Function to pass Default Arguments for each method
Usage
liana_defaults(
assay = "RNA",
assay.type = "logcounts",
expr_prop = 0.1,
seed = 1004,
complex_policy = "mean0",
parallelize = FALSE,
workers = 8,
permutation.params = NULL,
liana_pipe.params = NULL,
liana_call.params = NULL,
cellphonedb.params = NULL,
natmi.params = NULL,
sca.params = NULL,
connectome.params = NULL,
cytotalk.params = NULL,
logfc.params = NULL,
cellchat.params = NULL,
squidpy.params = NULL,
call_sca.params = NULL,
call_natmi.params = NULL,
call_connectome.params = NULL,
call_italk.params = NULL,
...
)
Arguments
- assay
Assay name passed to `call_italk`, `call_sca`, `call_cellchat`, and `call_connectome`
- assay.type
- the type of data to be used to calculate the means (logcounts by default), available options are: "counts" and "logcounts"
- expr_prop
minimum proportion of gene expression per cell type (0.1 by default). Note that when working with complexes, the minimum subunit proportion will be used for filtering.
- seed
random seed integer
- complex_policy
policy how to account for the presence of complexes.
- parallelize
whether to parallelize cellphonedb-like
- workers
number of workers to be called
- permutation.params
list of parameters passed to permutation methods
- liana_pipe.params
list of Parameters passed to NATMI
liana_pipe
- liana_call.params
list of Parameters passed to NATMI
liana_call
- cellphonedb.params
list of Parameters passed to liana's internal cellphonedb implementation
cellphonedb_score
- natmi.params
list of Parameters passed to liana's internal edge_specificity implementation
natmi_score
- sca.params
list of Parameters passed to liana's internal LRScore implementation
sca_score
- connectome.params
list of Parameters passed to liana's internal connectome's weight_sc implementation
connectome_score
- cytotalk.params
list of Parameters passed to liana's internal crosstalk scores implementation
cytotalk_score
- logfc.params
list of Parameters passed to liana's internal logFC implementation
logfc_score
- cellchat.params
list of Parameters passed to CellChat
call_cellchat
- squidpy.params
list of Parameters passed to Squidpy
call_squidpy
- call_sca.params
list of Parameters passed to SingleCellSignalR
call_sca
- call_natmi.params
list of Parameters passed to NATMI
call_natmi
- call_connectome.params
list of Parameters passed to Connectome
call_connectome
- call_italk.params
list of Parameters passed to iTALK
call_italk
Details
The default parameters for each method can also be overwritten by
manually passing a list of parameters for the appropraite method
liana_wrap
Further, each `get_*` method will by default obtain the default params passed
via liana_pipe
and liana_call
. This is done so that most steps
required for the calculation of these methods are undertaken only once.

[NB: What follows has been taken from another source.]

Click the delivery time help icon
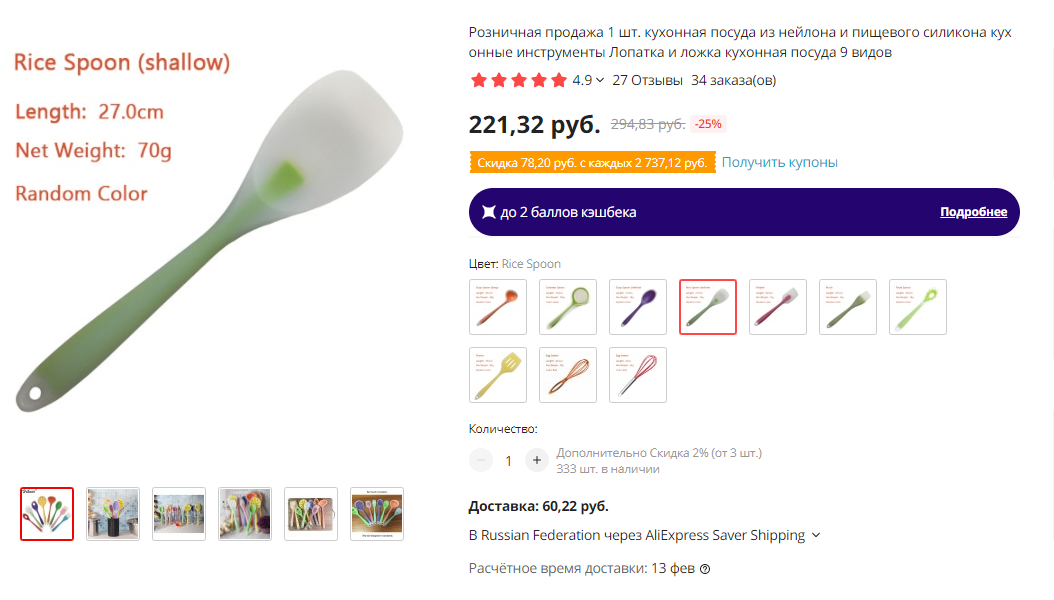This screenshot has height=600, width=1054. (x=705, y=569)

NB! LIANA's internal methods are made consistent. There is no reason to pass specific parameters to any of them. Thus, it is best that one sticks to the non-nested parameters of this function (i.e. excluding `.params`), unless a very specific reason requires any of LIANA's internal parameters to be changed.
Examples
liana_path <- system.file(package = "liana")
# load testdata
testdata <- readRDS(file.path(liana_path , "testdata", "input", "testdata.rds"))
# get a `named` list with all default parameters passed to liana.
def_params <- liana_defaults()
# any of these can then be overwritten and passed to `...` in `liana_wrap`
# with the `.params` suffix to the parameter name type. For example,
liana_res <- liana_wrap(testdata,
permutation.params = list(nperms=2),
liana_pipe.params = list(test.type='wilcox'))
#> Expression from the `RNA` assay will be used
#> Running LIANA with `seurat_annotations` as labels!
#> Warning: 3465 genes and/or 0 cells were removed as they had no counts!
#> LIANA: LR summary stats calculated!
#> Now Running: Natmi
#> Now Running: Connectome
#> Now Running: Logfc
#> Now Running: Sca
#> Now Running: Cellphonedb